O tratamento com um novo medicamento abriu uma nova porta na medicina regenerativa ao ajudar ratos de laboratório a regredir o tecido danificado do fígado, cólon e medula óssea, anunciaram esta quinta-feira investigadores norte-americanos.

Se a terapia funcionar em humanos, os cientistas acreditam que pode salvar as vidas de pessoas que estão em estado crítico com doenças no cólon, doenças hepáticas ou alguns cancros.

No entanto, os investigadores sublinharam que a pesquiza está ainda num estado muito inicial e que mais trabalho é necessário antes da terapia ser testada em humanos.

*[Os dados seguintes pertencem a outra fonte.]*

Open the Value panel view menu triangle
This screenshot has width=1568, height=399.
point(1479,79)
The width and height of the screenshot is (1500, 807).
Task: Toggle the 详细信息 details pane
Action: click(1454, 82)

O estudo, liderado por investigadores do Case Western Reserve e do UT Southwestern Medical Center, foi publicado na revista Science.

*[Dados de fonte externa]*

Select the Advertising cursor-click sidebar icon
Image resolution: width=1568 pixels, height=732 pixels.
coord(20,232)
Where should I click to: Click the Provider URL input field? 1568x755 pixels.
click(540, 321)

“Estamos muito entusiasmados”, afirmou o co-autor Sanford Markowitz, professor de genética oncológica na Case Western Reserve's School of Medicine.


Desenvolvemos um medicamento que atua como uma vitamina para as células-mãe dos tecidos, estimulando a sua capacidade de reparar os tecidos mais rapidamente”, adiantou.

O medicamento “cura os danos em vários tecidos, o que nos sugere que pode ser aplicada no tratamento de várias doenças”.

O fármaco em questão -que para já tem a designação de SW033291 - consegue acabar com a atividade de um gene produzido em todos os humanos: 15-hydroxyprostaglandin dehydrogenase (15-PGDH).

Isto proporciona mais espaço para a prostaglandin E2, que incentiva o crescimento de muitos tipos de células-mãe e promove a cura.

Os investigadores realizaram uma série de experiências que demonstraram que o SW033291 pode inativar o 15-PGDH, no interior de uma célula, quando injetado em animais de laboratório.